Not many people realize that Julius Caesar first sprang to fame as a winner on Rome’s most popular reality show, Juvenile Gladiators.

7
Nov

Overdue

by thegooddoctor in 100 Words

Dave looked at the dead body and expected a measure of remorse that never materialized. He realized the man’s death had been completely warranted.

Murder, in both the legal and moral sense, can at certain times be justified. Self-defense is the most obvious example, but there are also cases of extreme mental and emotional abuse which absolve a murderer of guilt. Warfare allows for the killing of enemy soldiers even when on the losing side.

In this case, the pile of overdue library books stacked high in the corner gave Dave all the reason he needed to kill Mr. O’Leary.

2
Nov

The Black Dots, Part Five

by thegooddoctor in 100 Words

In my visit to the pharmaceuticals factory, I discovered that there was no black dot serial killer. The black dots themselves were the murderer. It was a virus that was being manufactured as a biological weapon and it had somehow leaked out of one of the containment units.

My attempt to see Mr. Dowling served two functions. I was hoping that he had access to an antidote, though I knew that to be unlikely. Failing a cure, I intended to infect him the same way he had infected me. Then we could die together.

In the end, I died alone.

31
Oct

The Black Dots, Part Three

by thegooddoctor in 100 Words

No one could remember what the pharmaceuticals factory was built for, other than to pollute the entire city with noxious fumes and wastewater. It was owned by Rufus T. Dowling, the reclusive textiles baron who at one time controlled more than a third of the city’s real estate.
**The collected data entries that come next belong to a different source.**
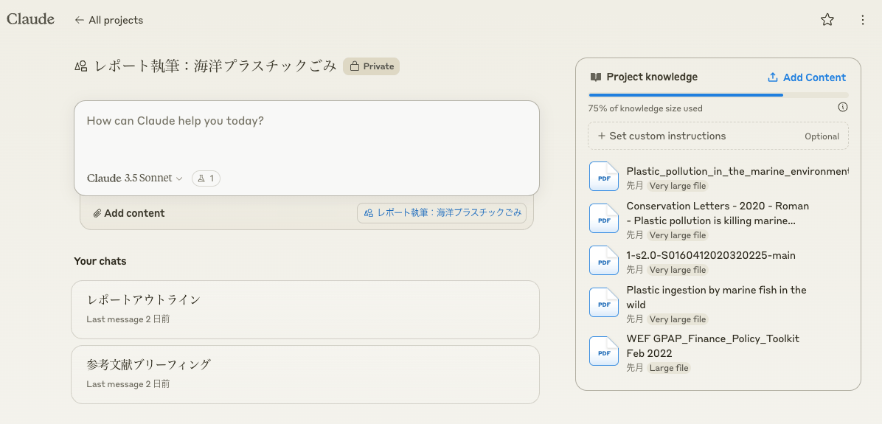Open the 参考文献ブリーフィング chat

coord(305,374)
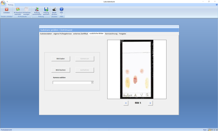Show next image with right arrow button
The width and height of the screenshot is (218, 131).
point(150,103)
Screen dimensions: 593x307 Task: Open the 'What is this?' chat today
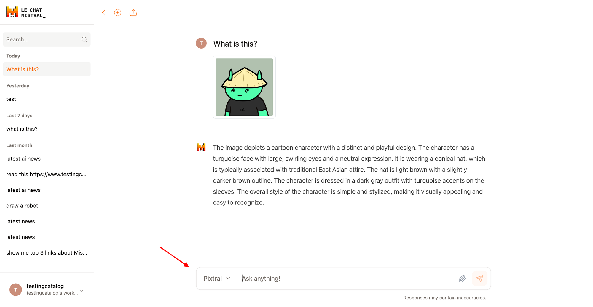point(47,69)
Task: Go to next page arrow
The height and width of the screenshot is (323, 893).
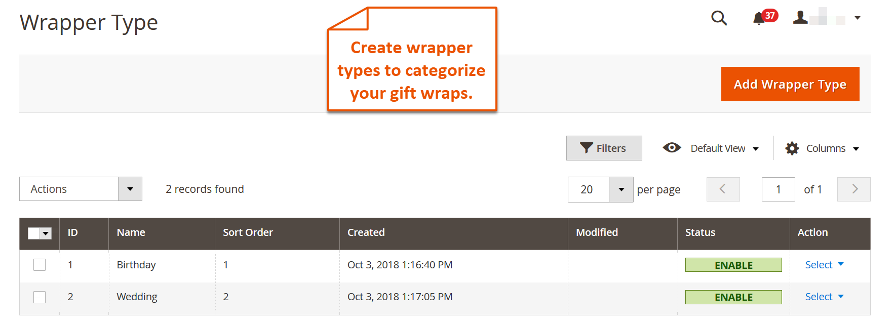Action: coord(854,189)
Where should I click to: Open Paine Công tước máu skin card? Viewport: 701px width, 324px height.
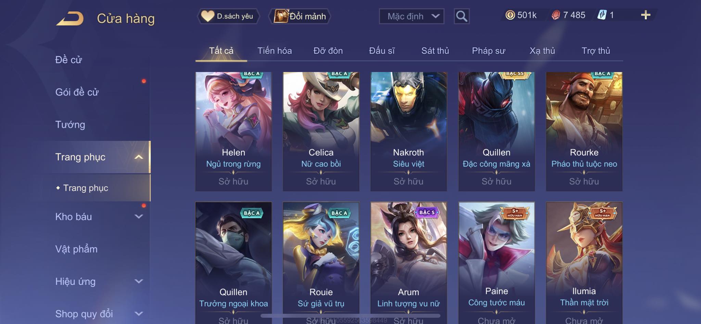[x=496, y=263]
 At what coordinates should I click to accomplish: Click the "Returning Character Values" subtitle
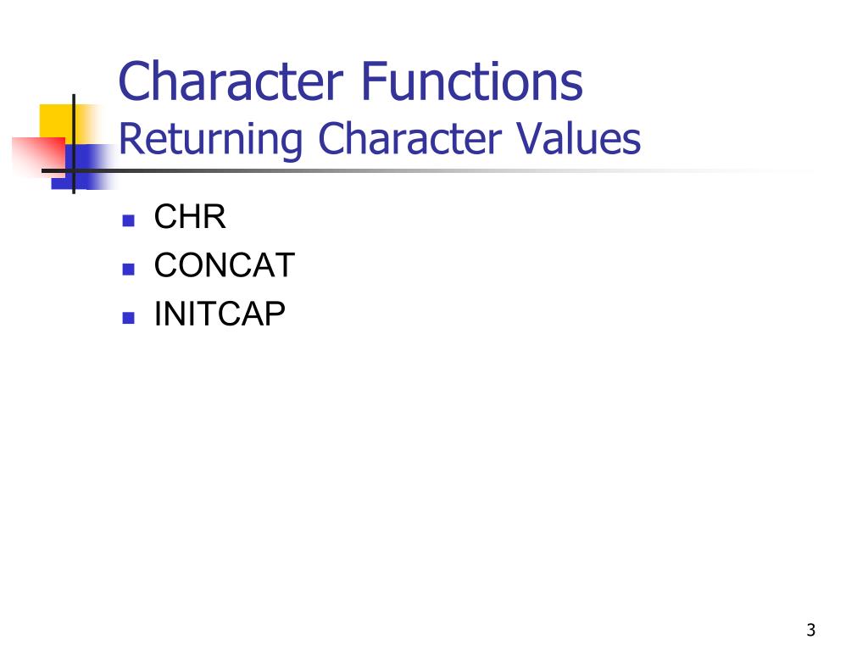380,139
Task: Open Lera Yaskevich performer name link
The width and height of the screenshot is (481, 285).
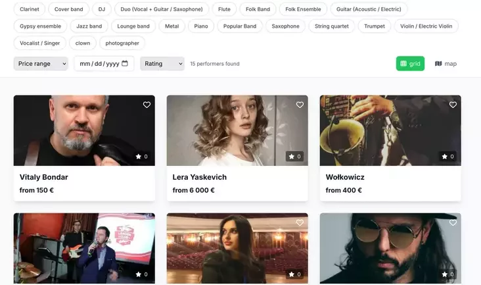Action: point(199,177)
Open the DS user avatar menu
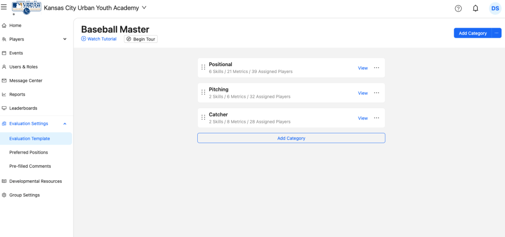The height and width of the screenshot is (237, 505). (x=494, y=8)
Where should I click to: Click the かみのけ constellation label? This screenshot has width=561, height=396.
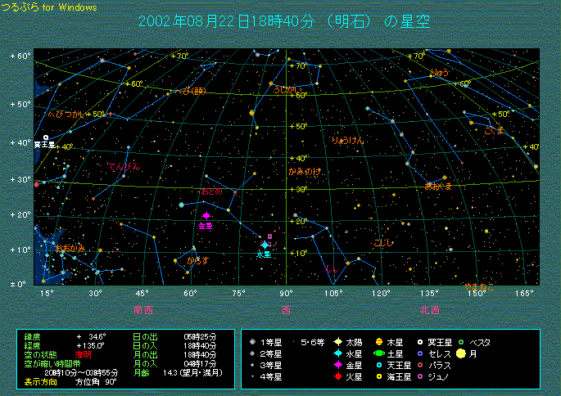304,172
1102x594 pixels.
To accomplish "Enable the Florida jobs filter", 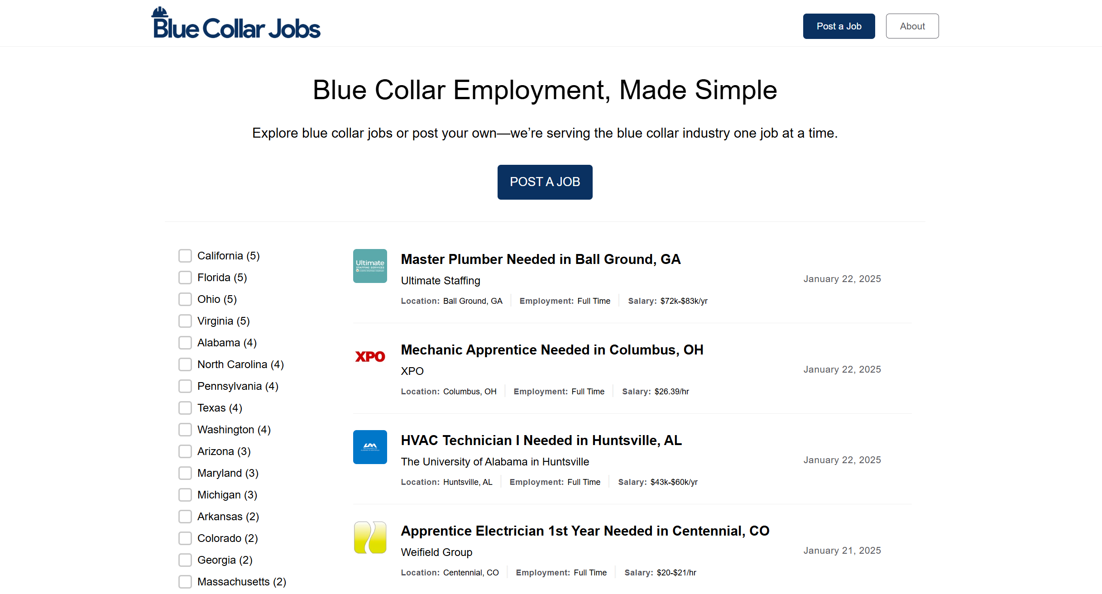I will (x=185, y=278).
Ever since his wife’s death, he had rarely been seen in public and his empire was in decline.

Once I had learned the truth about the black dot killings, the first question I wanted answered was whether Dowling knew about the plot. That’s why I drove to his mansion on Pine Hill.

29
Oct

The Black Dots, Part One

by thegooddoctor in 100 Words

Every victim of the past month had been found with the same black dot tattooed to his or her forehead. We reported it to all the usual departments, thinking we must have a serial killer or cult on our hands. But each of the deaths appeared random, with a variety of causes and nothing linking them together.
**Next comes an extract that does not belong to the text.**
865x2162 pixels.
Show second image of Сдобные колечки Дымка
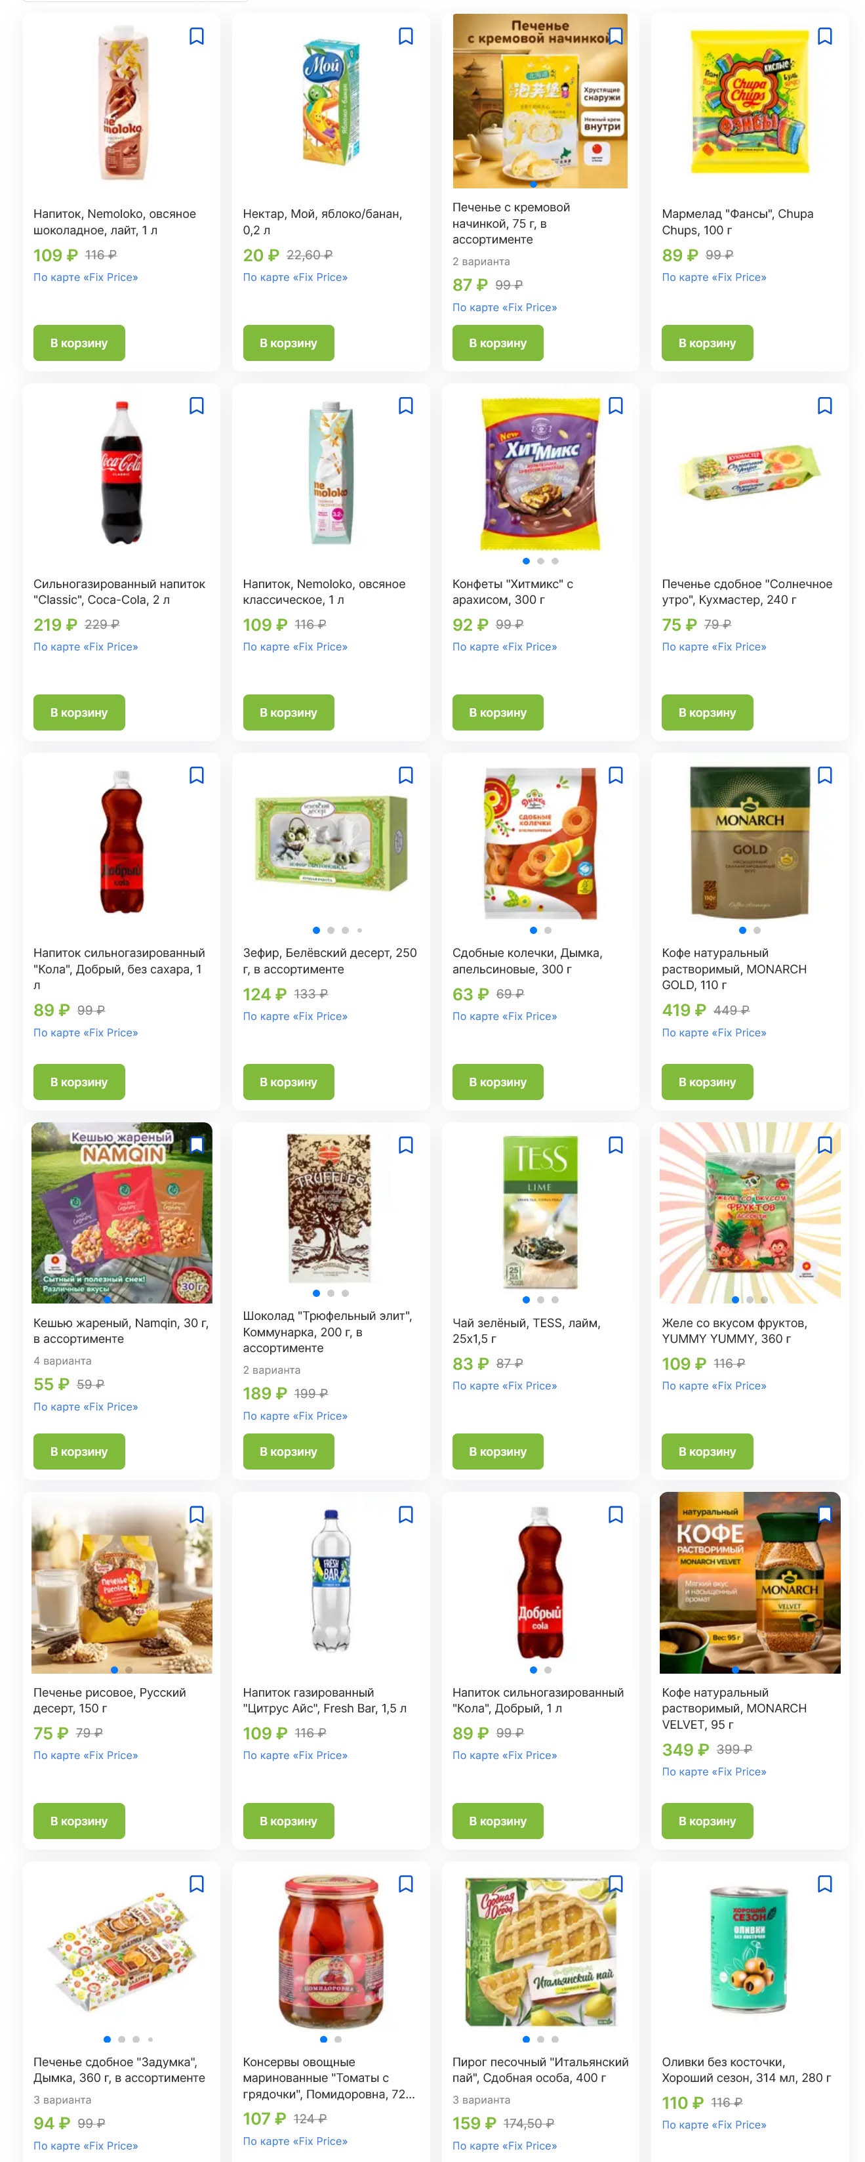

The captain was mad at me so I was assigned the desk, going through all the case files. I was the one who discovered the connection, that all the victims had visited a certain pharmaceuticals factory on the east side before their deaths.

12
Jul

The Plague

by thegooddoctor in 100 Words

No one noticed as the epidemic became incipient. Even as people started dying from the new strain of bacteria, the entire society was oblivious.

I was the only one who could see what was happening and nobody would listen to me.

You might think I’m crazy and when the story ends it will turn out I’m inside the locked cell of an insane asylum. I wish that were the case.

Instead, I’m the last man on Earth.

I did some research after the plague. The most aggressive characteristic of the disease is that it shuts down a person’s mind so they are unaware of being sick. I was the only person to have an immunity.

Unfortunately for the bacteria, it evolved too well and now there are no more hosts for it. It’s as extinct as the human race will be after my death.

This is no solace for me.

Today’s story deviates in that it is exactly 150 words instead of 100. It’s something of an epic.